Rasta-Girl-Posters.jpgIt's black history month and I can't help but think back to the many things we have to be proud of as black people...but it's also a time that really makes me feel sad too.

When I look around and see the many bleached out faces it makes me wonder, where is that sense of black pride. Remember when we used to say 'black is beautiful' with so much that no longer the case?

What is it about our colour that drives many to put their health at risk all in seeking that product that will let them appear much lighter than they really are? What is so repugnant about having a mahogany colour that (in my opinion) is the most beautiful thing to behold?

Then again, I wonder if the poor suckers can help themselves as I have time and time again heard comments such as 'anyting too black nuh good,' 'meck sure unno pickney have some colouring' (implying if they are dark skinned, they should talk to someone who is much lighter).

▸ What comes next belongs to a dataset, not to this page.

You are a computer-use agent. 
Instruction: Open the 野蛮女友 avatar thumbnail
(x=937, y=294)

Little girls growing up were not made to feel a sense of pride as the dolls they were given to play with were anything but black. Once I tried to buy my niece a mahogany coloured doll and was bluntly told, "aunty it too ugly!"

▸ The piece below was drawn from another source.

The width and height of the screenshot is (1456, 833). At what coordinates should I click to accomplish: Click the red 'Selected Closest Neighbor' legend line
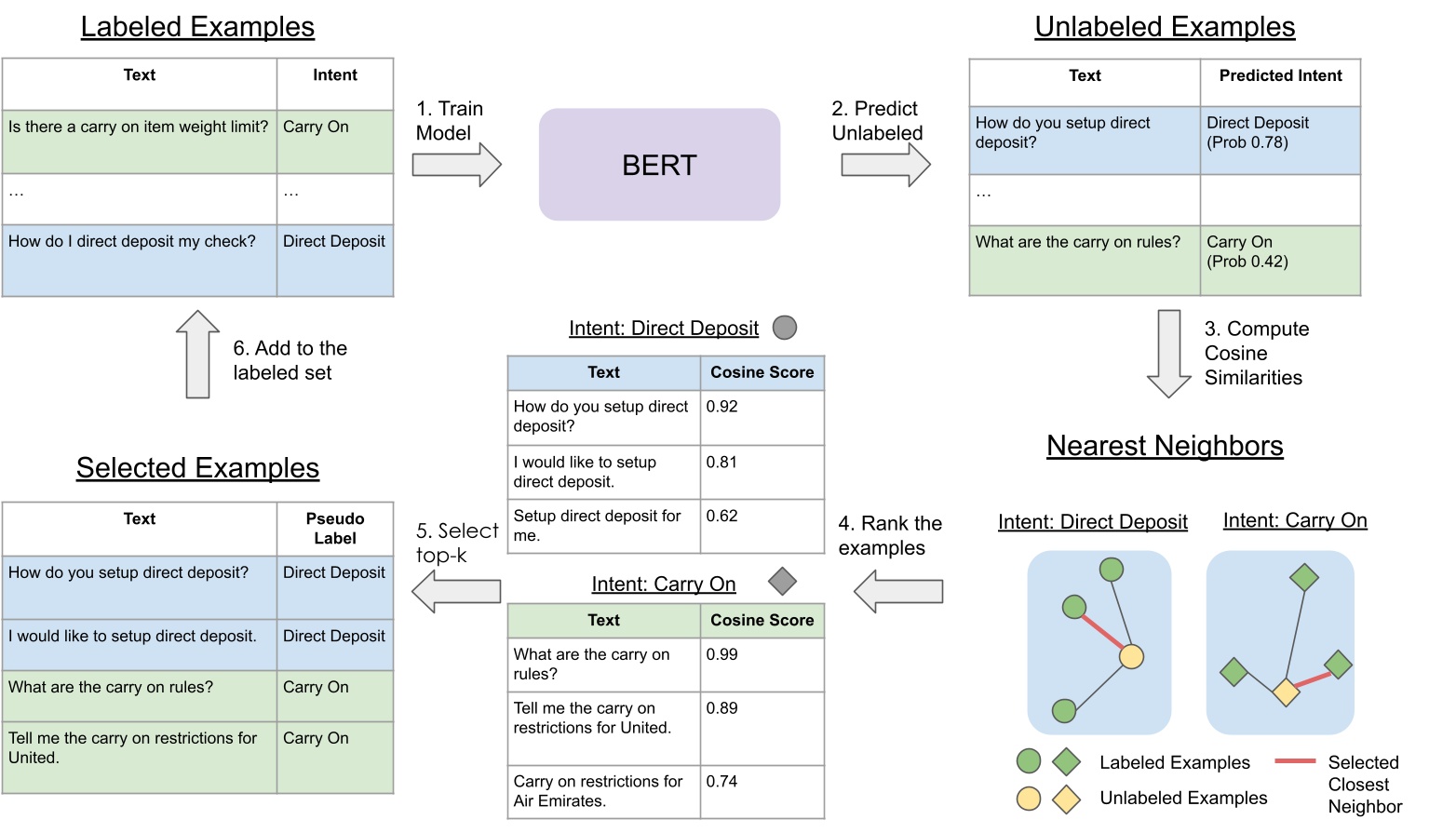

Believe it or not we are programming them to feel as if there is nothing beautiful about our colour when we glorify another.

Ironically, I can't help but be amazed at how some whites put their health at risk by staying in the sun all in the hope of looking 'darker.' When they come to our shores they make it a point to get their hair 'corn row' a style, which we are slowly doing away with!

As we continue to celebrate Black History Month let's make the conscious decision to start valuing ourselves even more. No more bleaching...if you are tempted take a good look into the mirror and tell yourself that you are God's beautiful creation and perfect just as you are.

If you have to bleach for someone to love you then they definitely are not worth your love.

In closing I borrow a line from James Brown song, "say it loud, I'm black and I'm proud!"